● EXERCISE INSTRUCTIONS
Look for "Image resolution: width=952" in the records below, then copy that line and every line after it, exactly and with nothing added.

--- START ---

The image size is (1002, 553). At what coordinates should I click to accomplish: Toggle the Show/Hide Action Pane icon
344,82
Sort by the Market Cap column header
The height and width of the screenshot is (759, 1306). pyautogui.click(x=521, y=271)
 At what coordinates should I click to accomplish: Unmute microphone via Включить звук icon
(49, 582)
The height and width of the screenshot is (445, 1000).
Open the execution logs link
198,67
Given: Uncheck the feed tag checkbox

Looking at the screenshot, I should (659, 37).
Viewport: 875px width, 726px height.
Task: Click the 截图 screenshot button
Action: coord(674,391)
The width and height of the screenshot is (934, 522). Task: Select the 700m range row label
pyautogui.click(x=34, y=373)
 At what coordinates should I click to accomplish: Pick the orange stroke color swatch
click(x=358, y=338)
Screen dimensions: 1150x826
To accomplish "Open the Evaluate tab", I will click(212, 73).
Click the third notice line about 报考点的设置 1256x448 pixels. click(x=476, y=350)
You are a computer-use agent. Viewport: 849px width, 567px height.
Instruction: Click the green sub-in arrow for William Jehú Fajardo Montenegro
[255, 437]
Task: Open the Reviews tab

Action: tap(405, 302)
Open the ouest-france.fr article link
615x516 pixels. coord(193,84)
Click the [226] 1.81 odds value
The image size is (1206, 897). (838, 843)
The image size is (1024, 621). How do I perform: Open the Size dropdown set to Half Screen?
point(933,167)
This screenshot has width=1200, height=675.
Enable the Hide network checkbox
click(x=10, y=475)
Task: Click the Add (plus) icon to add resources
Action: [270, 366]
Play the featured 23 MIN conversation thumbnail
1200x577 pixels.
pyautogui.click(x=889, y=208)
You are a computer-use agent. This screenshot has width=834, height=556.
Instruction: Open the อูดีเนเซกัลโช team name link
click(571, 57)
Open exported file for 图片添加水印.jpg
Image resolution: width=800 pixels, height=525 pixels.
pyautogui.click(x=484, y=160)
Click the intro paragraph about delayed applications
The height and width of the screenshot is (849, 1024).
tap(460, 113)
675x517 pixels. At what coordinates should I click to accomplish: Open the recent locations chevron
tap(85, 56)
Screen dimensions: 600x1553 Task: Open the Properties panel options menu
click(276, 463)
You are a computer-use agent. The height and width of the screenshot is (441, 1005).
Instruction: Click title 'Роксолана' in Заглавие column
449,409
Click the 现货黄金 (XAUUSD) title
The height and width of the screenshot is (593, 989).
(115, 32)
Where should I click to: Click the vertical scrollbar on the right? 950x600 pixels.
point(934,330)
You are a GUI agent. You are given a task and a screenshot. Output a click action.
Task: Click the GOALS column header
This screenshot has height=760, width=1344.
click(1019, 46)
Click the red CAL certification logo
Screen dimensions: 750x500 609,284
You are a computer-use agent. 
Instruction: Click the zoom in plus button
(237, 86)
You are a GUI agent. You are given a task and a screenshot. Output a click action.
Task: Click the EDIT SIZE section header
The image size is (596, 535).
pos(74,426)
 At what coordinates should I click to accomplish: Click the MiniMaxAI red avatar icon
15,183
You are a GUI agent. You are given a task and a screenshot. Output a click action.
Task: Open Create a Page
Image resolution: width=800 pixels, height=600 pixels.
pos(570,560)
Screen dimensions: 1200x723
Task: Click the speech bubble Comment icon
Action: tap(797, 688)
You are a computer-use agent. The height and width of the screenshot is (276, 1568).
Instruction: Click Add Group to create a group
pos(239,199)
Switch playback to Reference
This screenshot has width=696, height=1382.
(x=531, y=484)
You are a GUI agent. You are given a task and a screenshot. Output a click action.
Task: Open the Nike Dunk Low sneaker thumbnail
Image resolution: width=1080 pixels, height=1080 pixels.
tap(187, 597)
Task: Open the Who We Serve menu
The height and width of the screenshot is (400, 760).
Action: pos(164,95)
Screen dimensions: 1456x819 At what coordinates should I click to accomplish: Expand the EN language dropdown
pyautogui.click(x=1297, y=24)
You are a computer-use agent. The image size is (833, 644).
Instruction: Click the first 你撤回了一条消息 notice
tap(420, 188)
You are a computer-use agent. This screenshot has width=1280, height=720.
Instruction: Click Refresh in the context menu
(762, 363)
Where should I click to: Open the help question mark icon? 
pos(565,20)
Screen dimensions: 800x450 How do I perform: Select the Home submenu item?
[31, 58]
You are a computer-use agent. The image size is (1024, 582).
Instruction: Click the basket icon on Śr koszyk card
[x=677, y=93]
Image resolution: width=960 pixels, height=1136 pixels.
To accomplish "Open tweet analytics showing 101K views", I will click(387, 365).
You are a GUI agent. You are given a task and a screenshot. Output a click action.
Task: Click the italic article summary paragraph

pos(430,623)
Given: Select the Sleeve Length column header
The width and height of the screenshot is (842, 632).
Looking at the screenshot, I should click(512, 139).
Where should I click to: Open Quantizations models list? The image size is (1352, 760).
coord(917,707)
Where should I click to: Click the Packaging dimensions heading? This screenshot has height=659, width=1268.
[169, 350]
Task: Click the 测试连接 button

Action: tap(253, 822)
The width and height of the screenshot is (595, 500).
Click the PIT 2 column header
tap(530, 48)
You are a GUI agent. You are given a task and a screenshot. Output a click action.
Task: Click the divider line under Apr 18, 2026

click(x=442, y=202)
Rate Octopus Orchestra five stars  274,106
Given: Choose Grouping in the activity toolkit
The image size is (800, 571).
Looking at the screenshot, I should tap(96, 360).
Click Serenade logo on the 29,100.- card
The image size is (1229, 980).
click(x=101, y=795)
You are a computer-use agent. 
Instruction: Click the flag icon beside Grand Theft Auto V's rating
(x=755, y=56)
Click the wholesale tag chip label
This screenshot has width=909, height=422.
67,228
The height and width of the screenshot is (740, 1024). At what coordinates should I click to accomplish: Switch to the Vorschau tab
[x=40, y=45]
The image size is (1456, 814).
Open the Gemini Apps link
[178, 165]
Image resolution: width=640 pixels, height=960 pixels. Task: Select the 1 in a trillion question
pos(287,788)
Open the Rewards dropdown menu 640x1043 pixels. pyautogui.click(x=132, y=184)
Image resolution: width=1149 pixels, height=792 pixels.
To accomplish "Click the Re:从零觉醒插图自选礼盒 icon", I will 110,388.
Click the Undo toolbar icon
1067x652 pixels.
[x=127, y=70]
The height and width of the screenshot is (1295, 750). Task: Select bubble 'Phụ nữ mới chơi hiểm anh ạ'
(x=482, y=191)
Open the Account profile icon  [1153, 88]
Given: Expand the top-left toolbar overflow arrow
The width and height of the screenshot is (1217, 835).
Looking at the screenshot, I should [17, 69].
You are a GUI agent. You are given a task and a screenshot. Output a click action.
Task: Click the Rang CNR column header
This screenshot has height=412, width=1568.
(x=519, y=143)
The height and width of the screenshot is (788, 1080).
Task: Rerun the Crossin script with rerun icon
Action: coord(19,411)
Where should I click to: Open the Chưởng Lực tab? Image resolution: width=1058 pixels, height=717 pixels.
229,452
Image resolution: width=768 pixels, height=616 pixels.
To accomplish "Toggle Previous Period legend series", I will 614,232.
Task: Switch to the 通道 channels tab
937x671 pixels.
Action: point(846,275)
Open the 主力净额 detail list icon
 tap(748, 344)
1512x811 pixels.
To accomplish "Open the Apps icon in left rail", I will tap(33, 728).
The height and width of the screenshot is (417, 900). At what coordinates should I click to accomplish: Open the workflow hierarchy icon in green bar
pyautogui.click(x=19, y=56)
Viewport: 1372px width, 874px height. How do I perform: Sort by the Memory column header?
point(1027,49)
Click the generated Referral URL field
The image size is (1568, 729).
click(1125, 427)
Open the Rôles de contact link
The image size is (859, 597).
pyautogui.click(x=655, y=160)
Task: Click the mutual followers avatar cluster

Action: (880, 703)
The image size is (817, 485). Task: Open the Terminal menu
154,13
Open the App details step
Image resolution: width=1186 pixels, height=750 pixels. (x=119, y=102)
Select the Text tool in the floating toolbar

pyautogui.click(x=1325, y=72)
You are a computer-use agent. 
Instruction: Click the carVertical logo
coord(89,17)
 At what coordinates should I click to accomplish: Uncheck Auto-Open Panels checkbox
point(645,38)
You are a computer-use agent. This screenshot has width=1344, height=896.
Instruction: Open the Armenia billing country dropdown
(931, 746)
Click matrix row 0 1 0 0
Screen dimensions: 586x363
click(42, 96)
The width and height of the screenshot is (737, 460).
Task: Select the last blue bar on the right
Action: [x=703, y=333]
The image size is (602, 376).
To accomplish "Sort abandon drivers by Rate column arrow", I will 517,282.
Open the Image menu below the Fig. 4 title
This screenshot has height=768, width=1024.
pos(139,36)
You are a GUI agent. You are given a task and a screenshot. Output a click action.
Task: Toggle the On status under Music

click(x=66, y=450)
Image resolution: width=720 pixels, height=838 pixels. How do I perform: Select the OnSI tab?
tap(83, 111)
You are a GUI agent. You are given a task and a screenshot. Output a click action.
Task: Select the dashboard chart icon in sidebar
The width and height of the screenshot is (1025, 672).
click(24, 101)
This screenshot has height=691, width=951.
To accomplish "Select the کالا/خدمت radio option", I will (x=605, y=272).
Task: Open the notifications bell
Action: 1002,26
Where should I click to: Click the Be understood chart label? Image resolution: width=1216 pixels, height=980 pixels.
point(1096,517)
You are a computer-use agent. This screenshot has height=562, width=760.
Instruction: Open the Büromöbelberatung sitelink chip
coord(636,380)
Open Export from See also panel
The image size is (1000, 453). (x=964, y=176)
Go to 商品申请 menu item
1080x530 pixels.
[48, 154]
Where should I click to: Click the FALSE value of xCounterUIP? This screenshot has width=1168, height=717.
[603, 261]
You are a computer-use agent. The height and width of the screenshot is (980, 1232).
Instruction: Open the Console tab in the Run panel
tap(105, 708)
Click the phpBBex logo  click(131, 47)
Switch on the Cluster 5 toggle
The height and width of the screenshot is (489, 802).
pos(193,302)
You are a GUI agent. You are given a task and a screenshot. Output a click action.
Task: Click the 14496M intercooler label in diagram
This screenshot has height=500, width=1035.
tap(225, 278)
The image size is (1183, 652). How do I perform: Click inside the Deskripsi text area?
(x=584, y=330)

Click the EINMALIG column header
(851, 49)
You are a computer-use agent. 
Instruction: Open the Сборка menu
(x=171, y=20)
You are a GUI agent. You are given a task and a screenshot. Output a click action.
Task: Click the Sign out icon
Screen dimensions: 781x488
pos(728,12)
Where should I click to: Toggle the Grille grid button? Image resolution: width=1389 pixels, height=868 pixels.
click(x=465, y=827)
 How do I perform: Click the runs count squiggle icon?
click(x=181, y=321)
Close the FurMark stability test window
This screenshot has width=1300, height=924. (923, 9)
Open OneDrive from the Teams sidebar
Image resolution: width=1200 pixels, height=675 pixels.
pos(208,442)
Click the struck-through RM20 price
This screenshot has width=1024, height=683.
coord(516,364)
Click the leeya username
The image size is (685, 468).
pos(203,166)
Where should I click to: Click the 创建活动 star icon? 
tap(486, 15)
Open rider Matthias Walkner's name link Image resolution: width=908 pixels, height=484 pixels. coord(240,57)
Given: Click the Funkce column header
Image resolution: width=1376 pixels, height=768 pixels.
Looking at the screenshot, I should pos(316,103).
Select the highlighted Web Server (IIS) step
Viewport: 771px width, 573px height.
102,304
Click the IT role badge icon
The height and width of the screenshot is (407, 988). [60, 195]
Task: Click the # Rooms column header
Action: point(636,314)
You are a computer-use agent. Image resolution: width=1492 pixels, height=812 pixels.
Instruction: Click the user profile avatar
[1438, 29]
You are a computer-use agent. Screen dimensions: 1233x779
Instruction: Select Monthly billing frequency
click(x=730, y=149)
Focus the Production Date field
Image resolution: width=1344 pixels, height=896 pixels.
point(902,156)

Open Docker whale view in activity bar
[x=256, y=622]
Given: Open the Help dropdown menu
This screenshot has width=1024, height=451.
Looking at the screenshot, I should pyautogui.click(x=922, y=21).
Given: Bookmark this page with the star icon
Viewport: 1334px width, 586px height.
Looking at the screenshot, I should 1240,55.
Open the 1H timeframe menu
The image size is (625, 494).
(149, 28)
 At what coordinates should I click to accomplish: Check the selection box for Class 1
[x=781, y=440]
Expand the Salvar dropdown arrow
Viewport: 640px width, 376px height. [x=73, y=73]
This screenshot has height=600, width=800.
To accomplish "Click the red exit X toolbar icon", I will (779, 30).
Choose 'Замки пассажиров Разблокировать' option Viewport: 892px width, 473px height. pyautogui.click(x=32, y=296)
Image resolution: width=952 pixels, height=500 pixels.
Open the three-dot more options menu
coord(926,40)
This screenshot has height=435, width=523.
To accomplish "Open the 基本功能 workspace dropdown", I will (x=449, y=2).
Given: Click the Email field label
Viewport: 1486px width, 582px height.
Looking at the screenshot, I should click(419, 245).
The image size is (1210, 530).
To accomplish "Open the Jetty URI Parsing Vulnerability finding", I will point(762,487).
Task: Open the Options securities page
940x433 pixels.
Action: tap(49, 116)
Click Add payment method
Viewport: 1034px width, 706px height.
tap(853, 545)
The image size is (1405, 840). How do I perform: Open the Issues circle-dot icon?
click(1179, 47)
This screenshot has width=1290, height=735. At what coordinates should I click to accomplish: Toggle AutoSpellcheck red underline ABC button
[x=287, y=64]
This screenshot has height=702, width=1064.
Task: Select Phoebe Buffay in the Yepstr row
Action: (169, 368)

--- END ---

● EXERCISE RESULT
Image resolution: width=952 pixels, height=500 pixels.
Open the three-dot more options menu
coord(926,40)
This screenshot has height=435, width=523.
To accomplish "Open the 基本功能 workspace dropdown", I will (x=449, y=2).
Given: Click the Email field label
Viewport: 1486px width, 582px height.
Looking at the screenshot, I should click(419, 245).
The image size is (1210, 530).
To accomplish "Open the Jetty URI Parsing Vulnerability finding", I will point(762,487).
Task: Open the Options securities page
940x433 pixels.
Action: tap(49, 116)
Click Add payment method
Viewport: 1034px width, 706px height.
tap(853, 545)
The image size is (1405, 840). How do I perform: Open the Issues circle-dot icon?
click(1179, 47)
This screenshot has width=1290, height=735. At what coordinates should I click to accomplish: Toggle AutoSpellcheck red underline ABC button
[x=287, y=64]
This screenshot has height=702, width=1064.
Task: Select Phoebe Buffay in the Yepstr row
Action: (169, 368)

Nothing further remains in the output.